From: | Andres Freund <andres(at)anarazel(dot)de> |
---|---|
To: | Noah Misch <noah(at)leadboat(dot)com> |
Cc: | Antonin Houska <ah(at)cybertec(dot)at>, pgsql-hackers(at)postgresql(dot)org, Thomas Munro <thomas(dot)munro(at)gmail(dot)com>, Heikki Linnakangas <hlinnaka(at)iki(dot)fi>, Robert Haas <robertmhaas(at)gmail(dot)com>, Jakub Wartak <jakub(dot)wartak(at)enterprisedb(dot)com>, Jelte Fennema-Nio <postgres(at)jeltef(dot)nl> |
Subject: | Re: AIO v2.5 |
Date: | 2025-03-19 22:17:37 |
Message-ID: | cz6eu7prqdibz35nljpqwyzyp37afncsp4r3fk4lkssiecdjck@vwew2c2vs2ar |
Views: | Raw Message | Whole Thread | Download mbox | Resend email |
Thread: | |
Lists: | pgsql-hackers |
Hi,
On 2025-03-19 14:25:30 -0700, Noah Misch wrote:
> On Wed, Mar 12, 2025 at 01:06:03PM -0400, Andres Freund wrote:
> > - Right now effective_io_concurrency cannot be set > 0 on Windows and other
> > platforms that lack posix_fadvise.

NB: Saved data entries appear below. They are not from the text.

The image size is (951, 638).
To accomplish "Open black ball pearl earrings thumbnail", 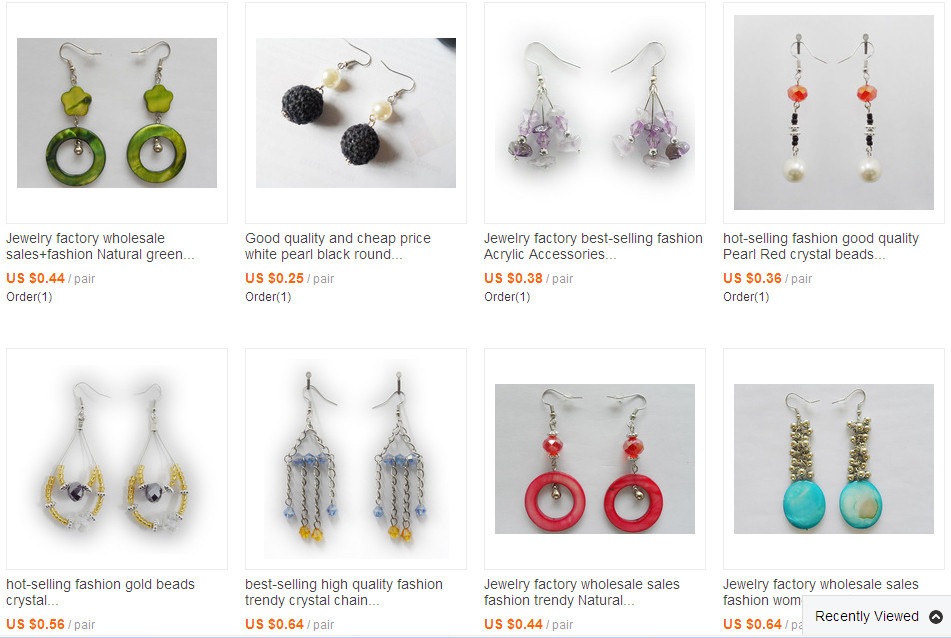I will pos(356,113).
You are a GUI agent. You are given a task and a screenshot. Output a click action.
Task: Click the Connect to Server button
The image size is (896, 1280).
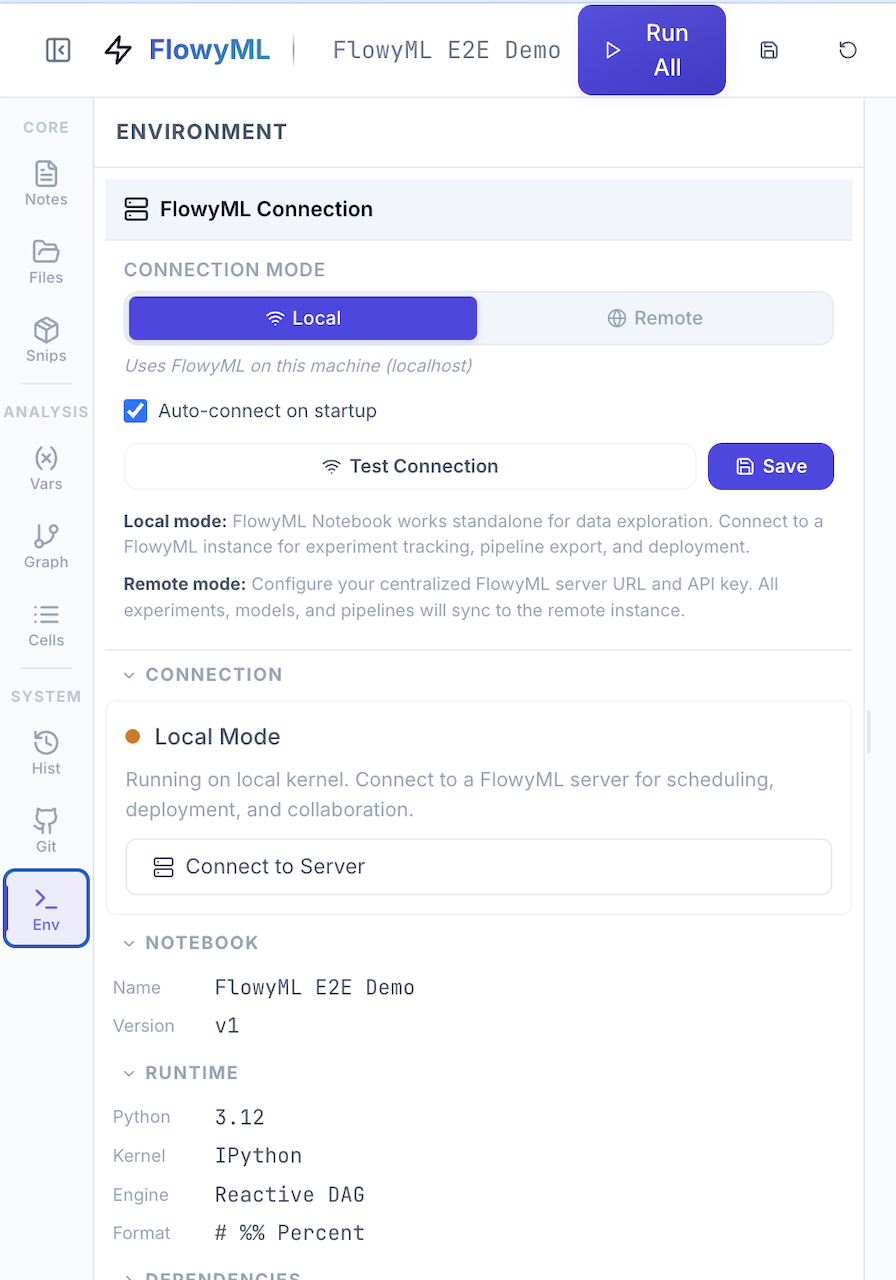coord(478,866)
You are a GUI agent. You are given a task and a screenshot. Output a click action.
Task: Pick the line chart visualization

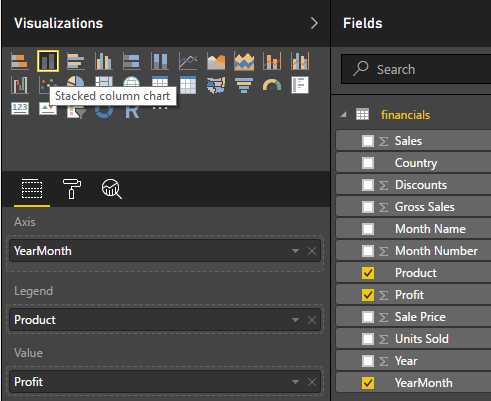[188, 61]
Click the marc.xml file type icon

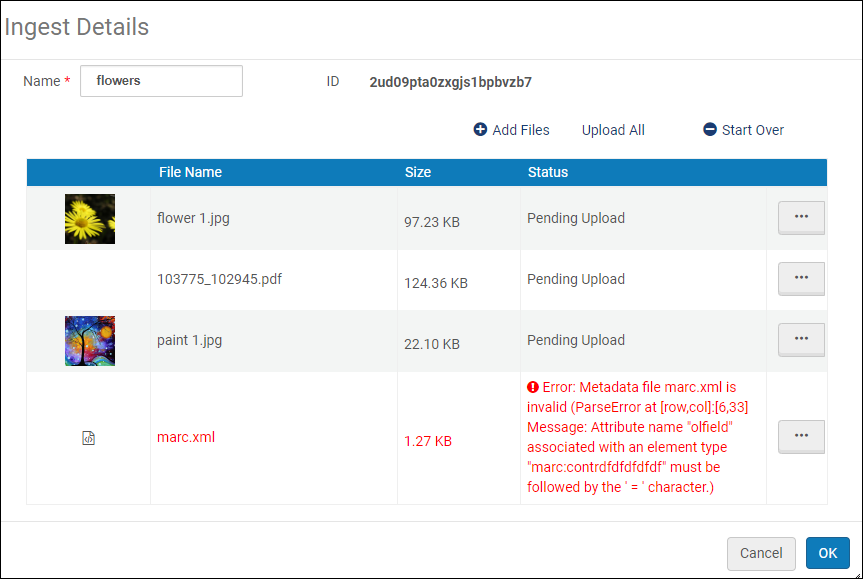(88, 438)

But with AIO we can read ahead without
> > posix_fadvise().
> >
> > It'd not really make anything worse than today to not remove the limit, but
> > it'd be pretty weird to prevent windows etc from benefiting from AIO. Need
> > to look around and see whether it would require anything other than doc
> > changes.
>
> Worth changing, but non-blocking.
Thankfully Melanie submitted a patch for that...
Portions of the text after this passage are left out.